* _Task item_:
Your task is to copy all of the entries exactly as they are given.

Stored data

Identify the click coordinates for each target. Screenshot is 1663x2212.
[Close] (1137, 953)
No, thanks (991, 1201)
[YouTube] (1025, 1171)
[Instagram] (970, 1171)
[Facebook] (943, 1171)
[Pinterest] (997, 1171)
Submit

* _Result_:
Identify the click coordinates for each target. Screenshot is 1663x2212.
[Close] (1137, 953)
No, thanks (991, 1201)
[YouTube] (1025, 1171)
[Instagram] (970, 1171)
[Facebook] (943, 1171)
[Pinterest] (997, 1171)
Submit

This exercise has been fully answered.